More Traditional Collection
As you know, I’ve been playing with “direct communication” of collection, asking her back directly to come up in movement. I did that for a while longer today, but it was just falling apart. She hated it and it was hard and things weren’t going well. I still love the reinback to trot exercise, but I think I’ll stop using it as a direct-communication collection exercise.
What I played with instead was getting that stretching in walk/trot on a small lunging circle, then asking for some yielding along the wall, then continuing on the circle. In the yield at the trot, she stiffens and hollows right away.

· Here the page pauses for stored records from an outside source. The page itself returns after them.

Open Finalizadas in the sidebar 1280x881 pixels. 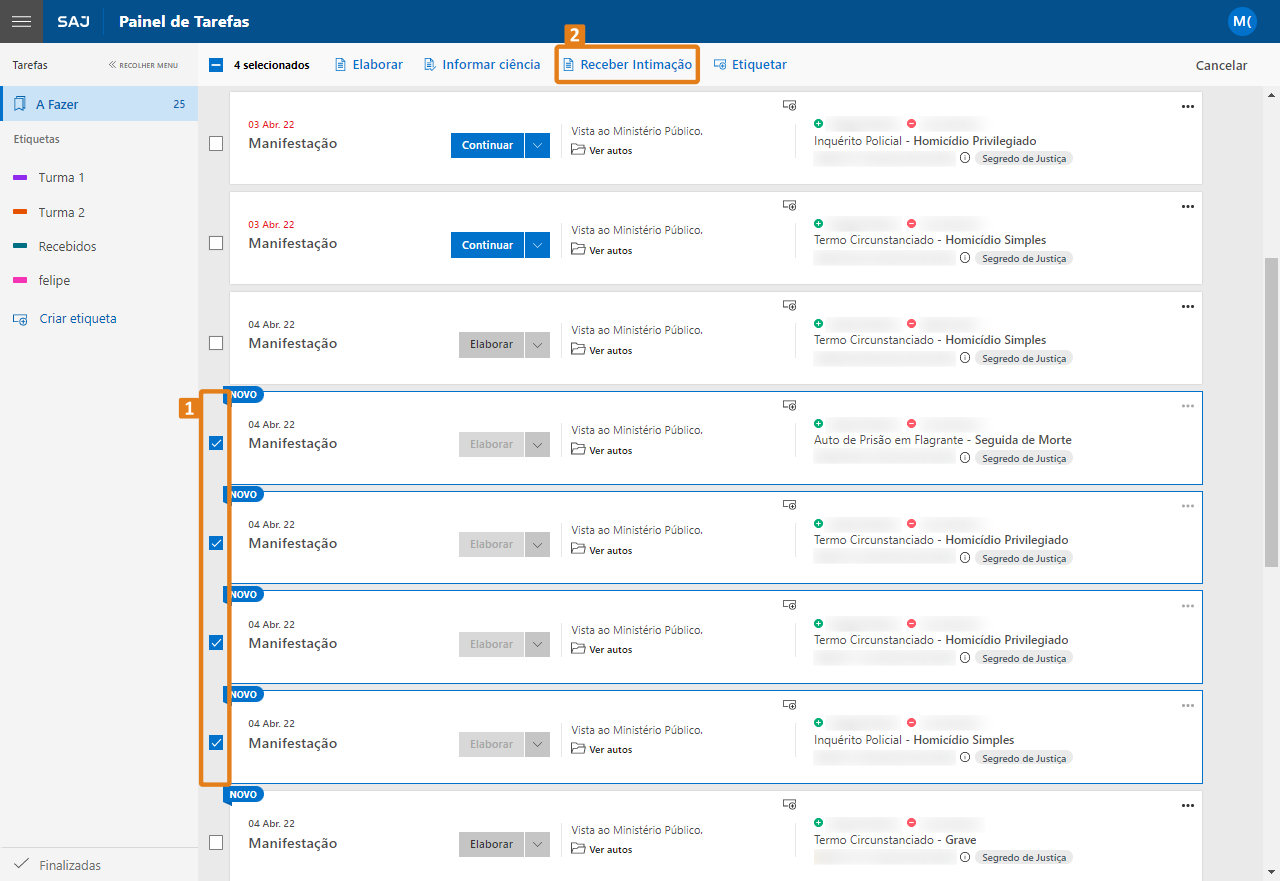click(x=70, y=865)
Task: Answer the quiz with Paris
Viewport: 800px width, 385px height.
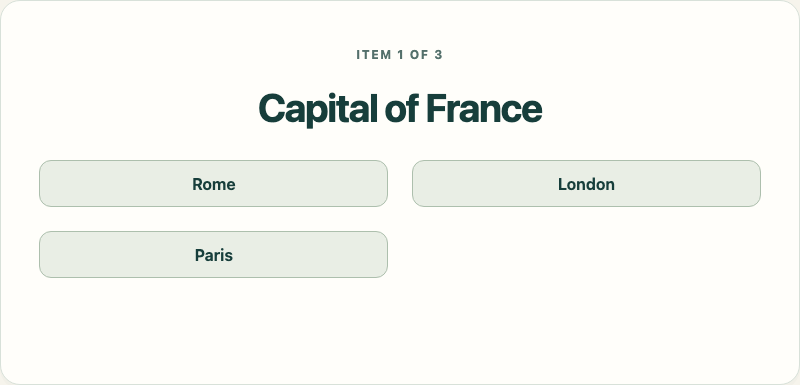Action: coord(213,254)
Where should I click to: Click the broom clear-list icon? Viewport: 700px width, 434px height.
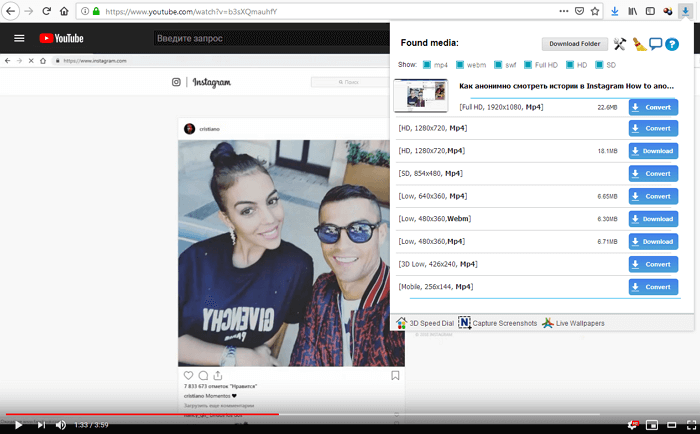[x=638, y=44]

We kept on playing with it, using lots of endotapping (although I use the neckrope to “tap,” squeezing in time with her outside foreleg when needed) and she started getting a lot better. Her collection she was showing that way, though not nearly as “extreme,” seemed more correct, an extension of the stretch, just a stretch upward, versus more of a contraction.
Riding: Focus, Little Mare!
I jumped on bareback and we instantly had some difficulties with attention. Her head flies up and ears lock on to Invisible Threats of Mass Destruction. Because Invisible Threats of Mass Destruction aren’t very conducive to training, I wanted her to ignore them. The best method I had was to use endotapping, so I did.
I got stronger with it today, and she actually didn’t seem to mind too much. Essentially, as soon as she’d start to check out, I’d tap – sometimes hard – on her neck until not only did her topline lengthen again, but her focus came back to me. We did this for some time.
What was amazing is that her turning improved so much when she was truly focused on me and relaxed. I could do small walk figure 8’s with decent bend on almost all leg, as long as I was tapping with one hand to keep her relaxed and focused. I needed a lot of tapping along one particular fenceline part, which, between the Horrible Foraging Killer Chickens and the Fascinating Interesting Grazing Foal, was quite a challenge as she kept ricocheting off of it with her head in the air. But we just went back and forth along it, insisting she stay on the fence while keeping a level topline and focused attention (and when she did, click and treat), and it got a lot better.